Empty office space across Manhattan reached a record 18.7 percent as of 1 July, according to Newmark, a real estate services company, with downtown’s office towers standing 21 percent vacant.
The vacancy rate is 15 percent higher than at the end of the 2020 and more than double that of February 2020, just before the virus-related economic crisis began, the New York Times reported.
The national office vacancy rate on 1 July was 16.2 percent, the NYT noted.
While JPMorgan Chase, Morgan Stanley, and other firms are summoning most workers back to their offices, most companies are offering workers more flexibility in their choice of workplace. 
Only 12 percent of workers had come back downtown as of 1 June, the NYT said, with about 60 percent due to return this fall under companies’ mandates.
As a result, businesses in the city are still downsizing their leased space or letting some leases lapse entirely to accommodate working from home, at least part of the time, as the new normal.
The city’s commercial real estate market is coping with its worst crisis since the 1970s, when New York City teetered on bankruptcy and half of the city’s Fortune 500 companies fled, at the same time that the World Trade Center and other gigantic office towers were being built, Kathryn Wylde, president of the business group Partnership for New York City, said in comments quoted by the NYT.
Before 2020’s economic collapse, New York’s office ecosystem drew 1.6 million weekday commuters who sustained a web of retailers, restaurants, bars, and other businesses, thousands of which closed or failed outright last year when the commuters stayed home.

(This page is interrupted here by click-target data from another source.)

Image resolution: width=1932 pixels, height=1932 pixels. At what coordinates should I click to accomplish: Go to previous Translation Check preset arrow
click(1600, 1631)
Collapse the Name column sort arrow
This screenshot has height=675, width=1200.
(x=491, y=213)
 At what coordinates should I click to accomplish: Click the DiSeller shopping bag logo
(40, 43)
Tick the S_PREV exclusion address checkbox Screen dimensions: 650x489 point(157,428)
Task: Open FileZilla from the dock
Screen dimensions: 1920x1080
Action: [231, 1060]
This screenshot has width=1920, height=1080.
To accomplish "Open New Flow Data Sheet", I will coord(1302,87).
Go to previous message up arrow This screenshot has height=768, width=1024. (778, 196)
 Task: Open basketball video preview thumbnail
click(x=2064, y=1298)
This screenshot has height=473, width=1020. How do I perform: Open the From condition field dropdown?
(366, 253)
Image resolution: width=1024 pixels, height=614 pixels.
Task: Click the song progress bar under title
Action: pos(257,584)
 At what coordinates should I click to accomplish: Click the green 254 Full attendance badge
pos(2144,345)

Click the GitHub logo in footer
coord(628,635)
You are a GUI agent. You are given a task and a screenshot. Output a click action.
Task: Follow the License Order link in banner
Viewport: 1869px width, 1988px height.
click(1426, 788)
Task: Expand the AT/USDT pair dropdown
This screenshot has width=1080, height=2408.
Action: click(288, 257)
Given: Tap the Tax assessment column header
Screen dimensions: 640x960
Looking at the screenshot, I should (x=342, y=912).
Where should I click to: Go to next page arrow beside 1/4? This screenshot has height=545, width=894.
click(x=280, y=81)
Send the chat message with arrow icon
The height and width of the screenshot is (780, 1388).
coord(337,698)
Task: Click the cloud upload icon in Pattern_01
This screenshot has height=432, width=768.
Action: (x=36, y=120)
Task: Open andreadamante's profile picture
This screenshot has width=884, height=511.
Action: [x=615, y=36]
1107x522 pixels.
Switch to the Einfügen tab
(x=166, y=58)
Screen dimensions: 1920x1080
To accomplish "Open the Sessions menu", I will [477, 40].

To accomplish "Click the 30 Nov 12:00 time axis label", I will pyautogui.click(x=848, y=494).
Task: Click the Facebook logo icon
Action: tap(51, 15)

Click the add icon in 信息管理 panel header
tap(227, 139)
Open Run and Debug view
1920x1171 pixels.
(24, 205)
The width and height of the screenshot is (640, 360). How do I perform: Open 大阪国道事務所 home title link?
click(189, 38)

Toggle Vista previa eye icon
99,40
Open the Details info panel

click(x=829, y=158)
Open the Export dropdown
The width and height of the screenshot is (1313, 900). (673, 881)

Landlords unable to collect rent also are increasingly unable to pay the city’s property taxes, which make up 41 percent of New York’s budget.
The plight could worsen.
A third of leases in many large Manhattan office buildings will expire over the next three years, real estate services firm CBRE has reported. Many of those tenants have already announced that they will need much less office space, according to the NYT.
Also, new buildings that began construction before last year’s crisis will soon be completed, adding 14 million more square feet of offices at a time when several companies have announced plans to move out of town. (See “U.S. Financiers: Bye-Bye Wall Street,” Trends Journal, 2 February 2021.)
In addition, employees simply may not obey corporate orders to report back downtown. 
“Other cities have become more competitive as a result of the remote-work phenomenon,” Wylde said.
“It’s going to require a real shift in public policy focusing on quality of life, a positive business climate, and affordability” to bring New York City’s office workers back and the real estate industry back from the brink,” she said.
PUBLISHER’S NOTE: We predicted the plight of commercial real estate landlords, as well as city coffers, in “Work From Home = City Real Estate Down” in our 20 October, 2020, issue.
Since then, we have documented the plight as it has worsened (“Office Workers’ Slow Return Endangers Landlords, City Finances,” 9 March, 2021).
TRENDPOST: Some large employers, such as JPMorgan Chase, are ordering workers back to central offices for at least a portion of the workweek. However, those workers will return to city centers in daily numbers too small to support the same broad downtown business ecosystems that depended on commuters.
As a result, downtown businesses will shrink in numbers. Lease prices and real estate values will continue to spiral down until they reach a level businesses and investors will accept.
The smallest commercial landlords, which have fewer reserves than the Bigs, will sell out or go bankrupt; property owners and investors with deep pockets will buy those properties and grow even bigger.
As we noted in our “Real Estate Industry Update,” 13 April, 2021, moves to change zoning laws to turn empty commercial buildings into residential ones will not replenish the loss of rental income from commercial tenants and economic loss for retail, restaurant, tourism, and hospitality businesses that thriving commercial cities generated.
At the bottom of this downward spiral: city treasuries, which depend heavily on property taxes for revenue. (Property taxes account for more than 40 percent of New York City’s annual budget.) Less revenue means fewer services, leading to a reduced quality of life, persuading even more people to move away, reducing property tax revenue.
TREND FORECAST: To keep residents, businesses, and property tax revenues, cities will become laboratories for innovation in everything from marketing their brand identities to negotiating with businesses over taxes to the ways in which essential services are provided.